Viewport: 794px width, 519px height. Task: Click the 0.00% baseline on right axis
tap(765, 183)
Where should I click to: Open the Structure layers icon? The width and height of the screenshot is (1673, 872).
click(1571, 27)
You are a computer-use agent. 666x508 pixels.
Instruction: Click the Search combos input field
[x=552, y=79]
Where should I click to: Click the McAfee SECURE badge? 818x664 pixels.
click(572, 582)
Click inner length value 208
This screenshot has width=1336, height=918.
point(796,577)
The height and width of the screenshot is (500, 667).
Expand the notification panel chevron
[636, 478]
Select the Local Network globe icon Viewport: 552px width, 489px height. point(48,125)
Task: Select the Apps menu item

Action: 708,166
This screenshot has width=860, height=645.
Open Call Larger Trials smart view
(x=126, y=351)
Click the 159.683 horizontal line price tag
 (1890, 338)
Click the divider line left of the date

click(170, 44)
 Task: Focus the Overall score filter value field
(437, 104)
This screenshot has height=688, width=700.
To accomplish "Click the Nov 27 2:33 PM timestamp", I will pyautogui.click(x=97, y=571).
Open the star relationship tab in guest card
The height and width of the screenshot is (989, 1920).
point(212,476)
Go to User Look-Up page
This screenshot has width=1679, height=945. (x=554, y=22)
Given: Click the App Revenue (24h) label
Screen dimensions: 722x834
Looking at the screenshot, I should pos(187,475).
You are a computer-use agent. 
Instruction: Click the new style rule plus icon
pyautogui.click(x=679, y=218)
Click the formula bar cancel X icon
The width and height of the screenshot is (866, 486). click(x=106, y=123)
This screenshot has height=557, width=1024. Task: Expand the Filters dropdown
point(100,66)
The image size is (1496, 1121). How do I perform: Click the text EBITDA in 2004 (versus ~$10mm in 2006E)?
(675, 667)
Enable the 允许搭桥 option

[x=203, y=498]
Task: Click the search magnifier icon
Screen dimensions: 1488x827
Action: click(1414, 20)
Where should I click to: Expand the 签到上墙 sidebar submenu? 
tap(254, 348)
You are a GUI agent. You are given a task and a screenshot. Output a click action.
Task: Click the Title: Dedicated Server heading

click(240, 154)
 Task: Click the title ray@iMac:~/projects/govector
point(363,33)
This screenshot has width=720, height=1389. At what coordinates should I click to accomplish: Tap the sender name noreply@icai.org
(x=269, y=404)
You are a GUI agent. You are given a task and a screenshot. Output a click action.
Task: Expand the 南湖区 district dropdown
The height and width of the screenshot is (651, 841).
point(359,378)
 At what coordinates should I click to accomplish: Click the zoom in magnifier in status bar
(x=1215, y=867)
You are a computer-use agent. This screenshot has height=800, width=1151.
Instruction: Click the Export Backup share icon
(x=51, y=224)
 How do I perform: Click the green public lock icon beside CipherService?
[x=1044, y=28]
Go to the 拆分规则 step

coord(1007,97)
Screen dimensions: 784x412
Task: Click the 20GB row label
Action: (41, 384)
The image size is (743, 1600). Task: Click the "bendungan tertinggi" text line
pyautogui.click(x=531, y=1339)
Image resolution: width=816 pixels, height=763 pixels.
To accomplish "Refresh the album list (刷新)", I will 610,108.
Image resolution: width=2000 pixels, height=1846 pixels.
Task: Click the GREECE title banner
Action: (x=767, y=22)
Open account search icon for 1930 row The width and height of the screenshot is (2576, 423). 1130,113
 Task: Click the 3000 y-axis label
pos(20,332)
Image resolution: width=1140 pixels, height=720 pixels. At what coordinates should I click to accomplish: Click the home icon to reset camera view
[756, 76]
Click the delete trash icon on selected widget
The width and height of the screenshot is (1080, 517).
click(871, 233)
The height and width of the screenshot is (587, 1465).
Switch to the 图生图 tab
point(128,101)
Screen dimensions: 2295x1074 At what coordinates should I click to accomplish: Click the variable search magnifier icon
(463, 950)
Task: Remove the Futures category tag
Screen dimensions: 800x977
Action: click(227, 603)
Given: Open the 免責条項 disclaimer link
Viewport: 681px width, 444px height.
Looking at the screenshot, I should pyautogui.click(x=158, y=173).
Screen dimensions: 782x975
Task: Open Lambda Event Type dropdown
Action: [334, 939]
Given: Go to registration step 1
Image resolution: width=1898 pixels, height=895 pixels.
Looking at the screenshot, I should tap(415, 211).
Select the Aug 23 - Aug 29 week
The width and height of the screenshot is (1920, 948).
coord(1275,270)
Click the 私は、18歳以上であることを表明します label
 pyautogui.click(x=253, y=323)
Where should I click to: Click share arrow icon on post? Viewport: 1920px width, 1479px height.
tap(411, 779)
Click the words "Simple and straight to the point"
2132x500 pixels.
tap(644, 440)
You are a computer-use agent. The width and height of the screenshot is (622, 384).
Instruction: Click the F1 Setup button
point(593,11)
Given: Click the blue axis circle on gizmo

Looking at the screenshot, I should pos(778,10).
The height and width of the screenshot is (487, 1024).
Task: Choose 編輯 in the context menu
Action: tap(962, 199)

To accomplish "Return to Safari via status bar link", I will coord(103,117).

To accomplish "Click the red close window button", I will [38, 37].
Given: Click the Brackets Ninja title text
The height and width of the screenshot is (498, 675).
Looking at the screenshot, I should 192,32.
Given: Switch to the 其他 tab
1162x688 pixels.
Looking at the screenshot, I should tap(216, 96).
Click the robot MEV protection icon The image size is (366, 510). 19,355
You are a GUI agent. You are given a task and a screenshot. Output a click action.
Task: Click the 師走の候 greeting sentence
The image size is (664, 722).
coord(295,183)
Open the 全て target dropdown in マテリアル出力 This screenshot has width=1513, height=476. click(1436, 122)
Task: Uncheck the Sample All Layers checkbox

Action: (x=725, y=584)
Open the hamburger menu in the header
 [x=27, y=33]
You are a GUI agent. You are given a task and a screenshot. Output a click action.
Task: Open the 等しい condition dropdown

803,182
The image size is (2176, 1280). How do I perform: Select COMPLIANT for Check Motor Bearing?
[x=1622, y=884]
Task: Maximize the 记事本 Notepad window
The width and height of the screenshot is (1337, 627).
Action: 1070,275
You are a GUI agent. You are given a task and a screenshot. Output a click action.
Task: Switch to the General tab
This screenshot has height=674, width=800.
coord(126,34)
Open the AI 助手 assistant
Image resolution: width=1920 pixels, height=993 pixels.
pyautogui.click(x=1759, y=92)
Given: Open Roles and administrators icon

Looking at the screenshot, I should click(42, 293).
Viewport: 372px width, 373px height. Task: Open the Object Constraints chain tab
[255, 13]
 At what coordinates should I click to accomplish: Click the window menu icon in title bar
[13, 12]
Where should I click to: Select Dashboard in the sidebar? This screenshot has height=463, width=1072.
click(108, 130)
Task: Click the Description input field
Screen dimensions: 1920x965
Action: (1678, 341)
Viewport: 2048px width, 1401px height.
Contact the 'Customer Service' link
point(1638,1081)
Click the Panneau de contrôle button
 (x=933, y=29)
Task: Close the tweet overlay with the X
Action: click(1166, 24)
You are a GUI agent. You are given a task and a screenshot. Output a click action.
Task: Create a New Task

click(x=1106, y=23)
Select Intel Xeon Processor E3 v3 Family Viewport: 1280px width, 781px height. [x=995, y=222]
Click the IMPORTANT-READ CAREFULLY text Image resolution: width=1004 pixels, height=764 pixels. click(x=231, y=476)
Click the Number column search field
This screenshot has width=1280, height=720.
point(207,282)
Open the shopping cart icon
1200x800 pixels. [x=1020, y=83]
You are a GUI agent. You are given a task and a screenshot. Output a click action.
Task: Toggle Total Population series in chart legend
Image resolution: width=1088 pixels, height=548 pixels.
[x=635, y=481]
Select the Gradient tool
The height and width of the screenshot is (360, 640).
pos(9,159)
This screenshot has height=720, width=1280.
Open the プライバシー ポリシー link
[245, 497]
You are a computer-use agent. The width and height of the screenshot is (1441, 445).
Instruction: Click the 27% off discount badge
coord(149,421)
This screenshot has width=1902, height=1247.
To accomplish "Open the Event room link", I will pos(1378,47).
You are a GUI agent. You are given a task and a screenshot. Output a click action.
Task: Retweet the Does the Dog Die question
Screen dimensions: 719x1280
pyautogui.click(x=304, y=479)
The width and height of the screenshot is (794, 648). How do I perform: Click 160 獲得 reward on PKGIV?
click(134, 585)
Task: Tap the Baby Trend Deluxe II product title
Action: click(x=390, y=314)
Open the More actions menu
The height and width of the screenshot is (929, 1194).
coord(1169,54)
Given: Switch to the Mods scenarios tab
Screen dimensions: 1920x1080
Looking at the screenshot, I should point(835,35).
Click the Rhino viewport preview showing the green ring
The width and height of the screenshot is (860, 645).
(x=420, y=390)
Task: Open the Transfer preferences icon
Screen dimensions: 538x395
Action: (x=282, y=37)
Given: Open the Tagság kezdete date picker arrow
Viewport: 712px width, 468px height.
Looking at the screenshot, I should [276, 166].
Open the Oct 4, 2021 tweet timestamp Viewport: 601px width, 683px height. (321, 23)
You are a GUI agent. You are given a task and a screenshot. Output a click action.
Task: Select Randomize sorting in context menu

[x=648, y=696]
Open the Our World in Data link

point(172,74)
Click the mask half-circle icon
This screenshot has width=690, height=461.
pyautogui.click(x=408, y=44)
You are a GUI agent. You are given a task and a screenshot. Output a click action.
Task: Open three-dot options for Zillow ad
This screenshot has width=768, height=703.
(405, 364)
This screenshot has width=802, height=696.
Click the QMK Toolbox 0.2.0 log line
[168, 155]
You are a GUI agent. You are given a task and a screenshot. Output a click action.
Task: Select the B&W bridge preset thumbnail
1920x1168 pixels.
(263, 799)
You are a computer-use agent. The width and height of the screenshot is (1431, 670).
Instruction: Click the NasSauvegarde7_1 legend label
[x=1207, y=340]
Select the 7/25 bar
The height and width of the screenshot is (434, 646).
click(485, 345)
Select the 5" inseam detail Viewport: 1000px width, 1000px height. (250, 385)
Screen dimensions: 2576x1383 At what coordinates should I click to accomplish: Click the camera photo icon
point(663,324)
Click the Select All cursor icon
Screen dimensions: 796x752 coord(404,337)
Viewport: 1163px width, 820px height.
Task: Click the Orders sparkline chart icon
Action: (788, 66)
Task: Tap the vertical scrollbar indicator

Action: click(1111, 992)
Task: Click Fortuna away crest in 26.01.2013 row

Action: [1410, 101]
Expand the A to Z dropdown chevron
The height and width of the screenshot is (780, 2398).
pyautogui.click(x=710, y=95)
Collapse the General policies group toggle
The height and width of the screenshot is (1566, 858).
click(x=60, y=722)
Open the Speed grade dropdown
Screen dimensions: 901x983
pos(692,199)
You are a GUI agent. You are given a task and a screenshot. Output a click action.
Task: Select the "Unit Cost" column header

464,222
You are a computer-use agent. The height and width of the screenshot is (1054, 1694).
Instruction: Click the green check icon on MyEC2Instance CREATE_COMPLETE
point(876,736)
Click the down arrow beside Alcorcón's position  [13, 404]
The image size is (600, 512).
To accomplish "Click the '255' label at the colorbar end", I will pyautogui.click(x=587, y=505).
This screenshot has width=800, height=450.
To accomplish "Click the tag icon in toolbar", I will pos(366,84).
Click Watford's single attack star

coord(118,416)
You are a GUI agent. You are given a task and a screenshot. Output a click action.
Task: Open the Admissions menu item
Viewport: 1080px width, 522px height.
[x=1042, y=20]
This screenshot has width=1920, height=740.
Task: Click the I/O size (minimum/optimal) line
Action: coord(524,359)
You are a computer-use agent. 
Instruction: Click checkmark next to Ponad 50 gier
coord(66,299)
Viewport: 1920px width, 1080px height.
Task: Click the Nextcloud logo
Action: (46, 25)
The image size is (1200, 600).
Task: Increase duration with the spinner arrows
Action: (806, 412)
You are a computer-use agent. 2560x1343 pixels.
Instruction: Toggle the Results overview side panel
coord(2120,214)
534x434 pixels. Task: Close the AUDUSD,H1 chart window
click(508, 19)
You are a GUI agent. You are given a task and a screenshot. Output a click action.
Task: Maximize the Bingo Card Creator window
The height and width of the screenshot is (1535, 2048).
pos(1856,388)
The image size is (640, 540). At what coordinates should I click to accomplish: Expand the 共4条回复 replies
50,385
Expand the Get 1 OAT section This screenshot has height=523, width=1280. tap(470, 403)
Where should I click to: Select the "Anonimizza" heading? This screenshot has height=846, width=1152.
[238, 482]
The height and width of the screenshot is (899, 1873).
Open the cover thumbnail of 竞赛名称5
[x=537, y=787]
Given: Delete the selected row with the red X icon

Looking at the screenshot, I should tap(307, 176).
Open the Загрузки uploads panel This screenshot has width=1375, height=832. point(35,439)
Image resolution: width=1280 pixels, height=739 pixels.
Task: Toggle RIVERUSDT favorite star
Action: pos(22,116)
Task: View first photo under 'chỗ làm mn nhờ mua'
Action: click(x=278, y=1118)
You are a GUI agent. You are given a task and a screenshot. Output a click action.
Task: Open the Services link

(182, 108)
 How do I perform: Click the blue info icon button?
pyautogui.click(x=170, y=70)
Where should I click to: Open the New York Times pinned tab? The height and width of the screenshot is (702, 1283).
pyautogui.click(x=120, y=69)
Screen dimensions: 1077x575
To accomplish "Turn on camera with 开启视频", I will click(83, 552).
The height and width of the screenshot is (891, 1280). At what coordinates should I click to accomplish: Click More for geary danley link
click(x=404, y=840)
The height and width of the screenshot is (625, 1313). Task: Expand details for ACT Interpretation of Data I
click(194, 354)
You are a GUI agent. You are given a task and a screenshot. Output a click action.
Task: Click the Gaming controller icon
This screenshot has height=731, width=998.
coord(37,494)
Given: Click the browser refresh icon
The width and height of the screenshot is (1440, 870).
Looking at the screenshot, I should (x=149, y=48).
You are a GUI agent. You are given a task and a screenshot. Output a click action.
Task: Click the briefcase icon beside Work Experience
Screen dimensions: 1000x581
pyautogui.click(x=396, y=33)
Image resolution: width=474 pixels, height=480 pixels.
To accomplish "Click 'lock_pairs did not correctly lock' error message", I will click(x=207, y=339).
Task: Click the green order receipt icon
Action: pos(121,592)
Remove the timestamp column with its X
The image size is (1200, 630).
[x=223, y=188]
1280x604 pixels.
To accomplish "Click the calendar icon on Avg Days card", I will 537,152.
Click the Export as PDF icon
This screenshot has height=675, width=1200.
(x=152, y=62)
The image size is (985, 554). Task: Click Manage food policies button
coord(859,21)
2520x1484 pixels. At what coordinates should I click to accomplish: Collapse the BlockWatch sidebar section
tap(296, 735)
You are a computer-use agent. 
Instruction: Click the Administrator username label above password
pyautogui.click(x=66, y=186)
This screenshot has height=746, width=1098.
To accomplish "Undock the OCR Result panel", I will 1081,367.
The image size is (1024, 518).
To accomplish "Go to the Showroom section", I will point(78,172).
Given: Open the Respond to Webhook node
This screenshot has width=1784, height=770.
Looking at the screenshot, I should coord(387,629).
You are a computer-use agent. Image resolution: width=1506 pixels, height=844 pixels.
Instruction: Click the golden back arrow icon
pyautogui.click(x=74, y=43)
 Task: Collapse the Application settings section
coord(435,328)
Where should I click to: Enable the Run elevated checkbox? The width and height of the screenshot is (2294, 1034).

________

• Task
Reproduce only the stretch of records from the line containing "This screenshot has width=1902, height=1247." through the line containing "Action: (x=282, y=37)", substituting "Display size" for every "Screen dimensions" and changing nothing else.

• Final answer
This screenshot has width=1902, height=1247.
To accomplish "Open the Event room link", I will pos(1378,47).
You are a GUI agent. You are given a task and a screenshot. Output a click action.
Task: Retweet the Does the Dog Die question
Display size: 719x1280
pyautogui.click(x=304, y=479)
The width and height of the screenshot is (794, 648). How do I perform: Click 160 獲得 reward on PKGIV?
click(134, 585)
Task: Tap the Baby Trend Deluxe II product title
Action: click(x=390, y=314)
Open the More actions menu
The height and width of the screenshot is (929, 1194).
coord(1169,54)
Given: Switch to the Mods scenarios tab
Display size: 1920x1080
Looking at the screenshot, I should point(835,35).
Click the Rhino viewport preview showing the green ring
The width and height of the screenshot is (860, 645).
(x=420, y=390)
Task: Open the Transfer preferences icon
Display size: 538x395
Action: (x=282, y=37)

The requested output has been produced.